8.4.23. ケープタウン大学のデジタイズ

  1. 以前と同様に Rasterprac ディレクトリに新しいベクタレイヤを作成します。ただし今回は ジオメトリタイプ として 点(Point) を使用し、 university.shp という名前を付けます

  2. 正しいCRS(プロジェクトCRS: EPSG:32733 - WGS 84 / UTM zone 33S)であることを確認してください

  3. 新しいレイヤの作成を完了します(OK をクリックします)

  4. 新しい university レイヤと Streets レイヤ以外のすべてのレイヤを非表示にします。

  5. 背景地図(OSM)を追加します

    1. ブラウザ パネルから XYZ Tiles ► OpenStreetMap に移動します

    2. OpenStreetMap のエントリを レイヤ パネルの一番下にドラッグ&ドロップします

    インターネットブラウザで、ケープタウン大学の所在地を調べてみてください。ケープタウンのユニークな地形を考えると、大学は非常にわかりやすい場所にあります。QGISに戻る前に、大学の場所とその近くにあるものをメモしておきましょう。

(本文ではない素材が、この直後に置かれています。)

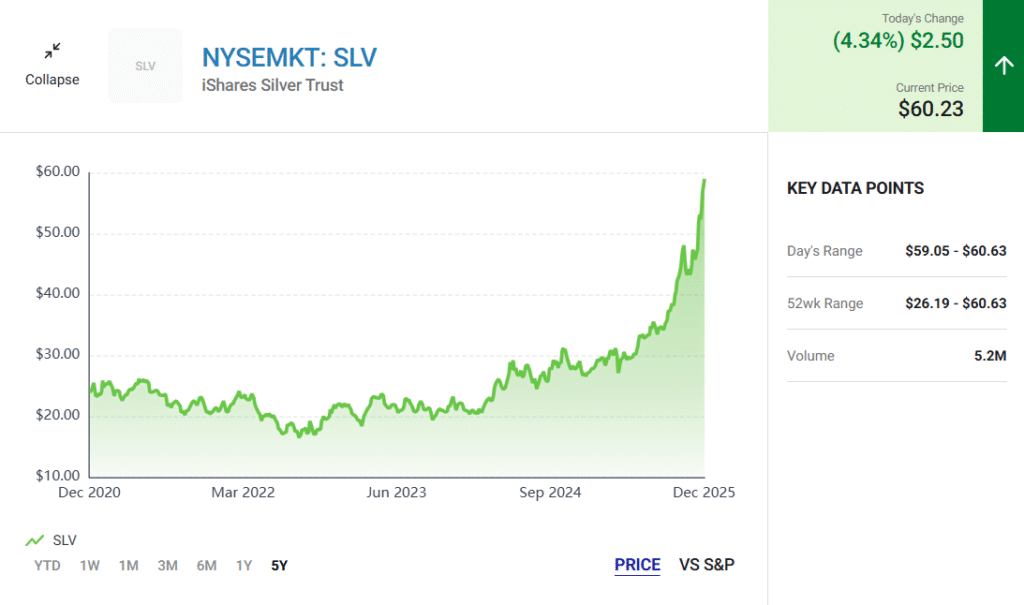Select the 1M time range
This screenshot has width=1024, height=605.
tap(128, 565)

  6. レイヤ パネルで Streets レイヤが有効になっていること、そして university レイヤがハイライトされていることを確認してください

  7. メニューから ビュー ► ツールバー を選択し、 デジタイジングツールバー が選択されていることを確認します。すると、鉛筆が描かれたツールバーアイコン(toggleEditing 編集モード切替)が表示されているはずです。これは 編集モード切替 ボタンです。

  8. 編集モード切替 ボタンをクリックすると、編集モード になります。これにより、ベクタレイヤを編集することができます

  9. capturePoint 点地物を追加する ボタンをクリックします。これは toggleEditing 編集モード切替 ボタンの近くにあるはずです

  10. 地物を追加 ツールをアクティブにし、ケープタウン大学の推定位置を左クリックします

  11. id を要求されたら、任意の整数を指定します

  12. OK をクリックします

  13. saveEdits レイヤ編集内容を保存 ボタンをクリックします

  14. 編集を中止するには 編集モード切替 ボタンをクリックします

  15. プロジェクトを保存してください

8.4.24. ケープタウン大学から最寄りの場所を検索します

  1. プロセシングツールボックス から、属性の最近接結合 アルゴリズム(ベクタ一般 ► 属性の最近接結合)を選択し、実行します。

  2. 入力レイヤuniversity第2の入力レイヤsuitable_areas とします

  3. 適切な出力場所と名前を設定します (出力レイヤ

  4. 近接地物の個数4 に設定します

  5. checkbox 結果をプロジェクトに追加する がチェックされていることを確認してください

  6. 残りのパラメータはデフォルト値のままにします

  7. 実行 をクリックします

出来上がったポイントレイヤには4つの地物が含まれ、それらはすべて大学の位置とその属性、さらに近くの適切な領域の属性(``id``を含む)とその位置までの距離を持ちます。

  1. 結合結果の属性テーブルを開きます

  2. 最も近い4つの適切な領域の id を記録し、属性テーブルを閉じます

  3. suitable_areas レイヤの属性テーブルを開きます

  4. 大学に最も近い4つの地域を選択するクエリを作成します(id フィールドを使って選択します)

これは、研究の質問への最終的な答えです。

提出物は、あなたの選んだ魅力的なラスタ(例えば、DEMや傾斜ラスタなど)の上に半透明の陰影図レイヤを含む、完全にラベル付けされたレイアウトを作成してください。また、大学名と suitable_areas レイヤを含み、大学に最も近い4つの適切なエリアをハイライトしてください。地図製作のベストプラクティスにしたがって、出力地図を作成してください。